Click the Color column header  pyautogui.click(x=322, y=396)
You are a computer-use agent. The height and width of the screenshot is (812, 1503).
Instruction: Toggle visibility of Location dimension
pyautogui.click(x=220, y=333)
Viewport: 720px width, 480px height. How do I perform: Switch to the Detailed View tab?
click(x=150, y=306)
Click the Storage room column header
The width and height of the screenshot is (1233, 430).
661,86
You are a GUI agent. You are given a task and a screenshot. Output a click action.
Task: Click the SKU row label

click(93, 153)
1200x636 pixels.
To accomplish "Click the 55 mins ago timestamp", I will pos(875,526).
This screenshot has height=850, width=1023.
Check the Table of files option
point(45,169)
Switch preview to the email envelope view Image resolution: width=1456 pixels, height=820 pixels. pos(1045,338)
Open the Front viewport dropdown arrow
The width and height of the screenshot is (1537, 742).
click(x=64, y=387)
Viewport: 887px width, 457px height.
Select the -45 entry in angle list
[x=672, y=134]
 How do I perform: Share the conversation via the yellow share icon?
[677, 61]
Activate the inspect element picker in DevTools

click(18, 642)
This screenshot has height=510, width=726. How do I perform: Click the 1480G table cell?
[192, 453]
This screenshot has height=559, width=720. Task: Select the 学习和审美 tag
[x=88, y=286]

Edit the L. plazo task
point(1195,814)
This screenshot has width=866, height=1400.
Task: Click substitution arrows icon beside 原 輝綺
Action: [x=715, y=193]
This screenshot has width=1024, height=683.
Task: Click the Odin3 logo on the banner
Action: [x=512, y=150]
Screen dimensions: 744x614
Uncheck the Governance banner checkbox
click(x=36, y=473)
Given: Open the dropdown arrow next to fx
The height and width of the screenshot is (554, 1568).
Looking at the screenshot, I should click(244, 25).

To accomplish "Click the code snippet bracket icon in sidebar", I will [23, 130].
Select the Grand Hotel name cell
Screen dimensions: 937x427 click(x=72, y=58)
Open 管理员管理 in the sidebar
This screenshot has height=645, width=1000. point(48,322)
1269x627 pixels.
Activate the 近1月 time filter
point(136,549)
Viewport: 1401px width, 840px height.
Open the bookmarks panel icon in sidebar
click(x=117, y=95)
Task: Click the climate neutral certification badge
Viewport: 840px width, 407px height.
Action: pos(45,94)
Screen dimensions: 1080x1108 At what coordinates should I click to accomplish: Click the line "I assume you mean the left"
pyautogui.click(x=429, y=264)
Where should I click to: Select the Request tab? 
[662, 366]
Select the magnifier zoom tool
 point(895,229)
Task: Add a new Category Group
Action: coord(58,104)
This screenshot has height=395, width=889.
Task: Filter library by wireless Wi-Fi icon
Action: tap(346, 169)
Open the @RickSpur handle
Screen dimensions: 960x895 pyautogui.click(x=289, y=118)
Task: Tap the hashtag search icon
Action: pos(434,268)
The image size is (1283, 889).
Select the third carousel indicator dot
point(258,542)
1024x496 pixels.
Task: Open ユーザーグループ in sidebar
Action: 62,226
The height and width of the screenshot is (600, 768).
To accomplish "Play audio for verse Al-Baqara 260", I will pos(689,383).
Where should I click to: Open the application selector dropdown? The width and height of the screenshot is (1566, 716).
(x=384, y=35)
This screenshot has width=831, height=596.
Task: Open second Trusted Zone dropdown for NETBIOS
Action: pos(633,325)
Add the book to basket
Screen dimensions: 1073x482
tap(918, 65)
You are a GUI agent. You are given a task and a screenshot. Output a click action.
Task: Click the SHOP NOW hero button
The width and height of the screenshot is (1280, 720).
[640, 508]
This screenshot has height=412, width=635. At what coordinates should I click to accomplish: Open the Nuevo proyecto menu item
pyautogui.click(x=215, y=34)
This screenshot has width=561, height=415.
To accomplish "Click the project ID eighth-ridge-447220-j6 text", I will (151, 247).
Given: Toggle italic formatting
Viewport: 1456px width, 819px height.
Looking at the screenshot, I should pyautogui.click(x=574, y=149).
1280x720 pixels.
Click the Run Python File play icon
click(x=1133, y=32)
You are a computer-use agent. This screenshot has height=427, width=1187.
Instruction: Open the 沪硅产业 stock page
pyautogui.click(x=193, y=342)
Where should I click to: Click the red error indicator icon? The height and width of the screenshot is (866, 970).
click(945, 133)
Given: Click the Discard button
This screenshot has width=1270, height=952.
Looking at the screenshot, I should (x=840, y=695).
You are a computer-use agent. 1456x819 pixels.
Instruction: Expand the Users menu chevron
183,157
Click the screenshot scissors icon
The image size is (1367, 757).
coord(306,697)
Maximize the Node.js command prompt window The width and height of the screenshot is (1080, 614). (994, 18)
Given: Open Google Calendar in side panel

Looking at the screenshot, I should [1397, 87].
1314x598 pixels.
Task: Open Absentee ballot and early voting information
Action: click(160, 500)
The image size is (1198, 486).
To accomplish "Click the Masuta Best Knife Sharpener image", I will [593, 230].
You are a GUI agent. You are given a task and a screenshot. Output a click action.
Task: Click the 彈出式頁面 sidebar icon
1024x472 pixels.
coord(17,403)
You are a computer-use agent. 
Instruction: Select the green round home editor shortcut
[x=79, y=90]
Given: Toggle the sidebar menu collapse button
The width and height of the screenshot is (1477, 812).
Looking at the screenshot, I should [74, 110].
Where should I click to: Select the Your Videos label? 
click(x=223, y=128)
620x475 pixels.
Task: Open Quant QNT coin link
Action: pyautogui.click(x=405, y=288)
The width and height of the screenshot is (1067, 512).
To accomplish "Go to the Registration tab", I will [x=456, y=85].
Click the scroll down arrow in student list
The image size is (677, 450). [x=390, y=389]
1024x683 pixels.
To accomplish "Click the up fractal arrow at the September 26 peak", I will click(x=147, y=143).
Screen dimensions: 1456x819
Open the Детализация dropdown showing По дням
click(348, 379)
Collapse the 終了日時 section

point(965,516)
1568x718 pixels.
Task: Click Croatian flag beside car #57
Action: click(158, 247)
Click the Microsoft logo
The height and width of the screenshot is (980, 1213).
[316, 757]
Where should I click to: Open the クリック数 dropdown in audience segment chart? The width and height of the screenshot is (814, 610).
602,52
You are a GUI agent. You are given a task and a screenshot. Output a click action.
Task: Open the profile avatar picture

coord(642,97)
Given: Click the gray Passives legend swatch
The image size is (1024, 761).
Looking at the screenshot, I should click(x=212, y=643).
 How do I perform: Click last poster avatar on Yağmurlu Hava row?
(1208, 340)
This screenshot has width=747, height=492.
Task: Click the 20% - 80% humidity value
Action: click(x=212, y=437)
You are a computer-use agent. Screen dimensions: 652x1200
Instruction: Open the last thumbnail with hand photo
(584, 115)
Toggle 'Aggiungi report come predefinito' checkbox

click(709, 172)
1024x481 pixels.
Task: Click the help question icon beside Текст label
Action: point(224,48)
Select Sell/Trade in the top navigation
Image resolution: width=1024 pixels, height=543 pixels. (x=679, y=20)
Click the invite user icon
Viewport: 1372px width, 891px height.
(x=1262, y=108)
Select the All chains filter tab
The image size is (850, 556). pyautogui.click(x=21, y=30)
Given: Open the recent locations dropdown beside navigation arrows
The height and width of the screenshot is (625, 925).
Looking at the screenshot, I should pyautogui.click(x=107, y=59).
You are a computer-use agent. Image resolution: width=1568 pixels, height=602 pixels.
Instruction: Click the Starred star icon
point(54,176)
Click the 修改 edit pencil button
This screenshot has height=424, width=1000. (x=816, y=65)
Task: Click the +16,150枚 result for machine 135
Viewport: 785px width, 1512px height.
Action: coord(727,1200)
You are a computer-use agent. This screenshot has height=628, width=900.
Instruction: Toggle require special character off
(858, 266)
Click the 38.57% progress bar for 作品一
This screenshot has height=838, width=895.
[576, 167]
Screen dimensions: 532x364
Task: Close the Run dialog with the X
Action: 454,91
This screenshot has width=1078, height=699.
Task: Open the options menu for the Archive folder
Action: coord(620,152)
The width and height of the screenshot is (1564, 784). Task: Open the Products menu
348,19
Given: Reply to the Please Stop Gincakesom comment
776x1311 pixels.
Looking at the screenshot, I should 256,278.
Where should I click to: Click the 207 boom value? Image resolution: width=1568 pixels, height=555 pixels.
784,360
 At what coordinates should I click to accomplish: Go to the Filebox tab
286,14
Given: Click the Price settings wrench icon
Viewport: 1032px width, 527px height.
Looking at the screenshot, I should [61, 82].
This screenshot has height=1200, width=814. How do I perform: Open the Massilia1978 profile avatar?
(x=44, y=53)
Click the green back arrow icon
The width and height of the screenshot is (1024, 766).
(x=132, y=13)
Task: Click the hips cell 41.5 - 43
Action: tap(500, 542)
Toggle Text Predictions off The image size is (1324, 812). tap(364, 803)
* * * *
Problem details:
Please give everything from the line containing "The height and width of the screenshot is (600, 768)." down to the line containing "tap(918, 65)" again, substituting "cart" for "basket" and leaving all else unchanged.

Reply to the exercise:
The height and width of the screenshot is (600, 768).
To accomplish "Play audio for verse Al-Baqara 260", I will pos(689,383).
Where should I click to: Open the application selector dropdown? The width and height of the screenshot is (1566, 716).
(x=384, y=35)
This screenshot has width=831, height=596.
Task: Open second Trusted Zone dropdown for NETBIOS
Action: pos(633,325)
Add the book to cart
Screen dimensions: 1073x482
tap(918, 65)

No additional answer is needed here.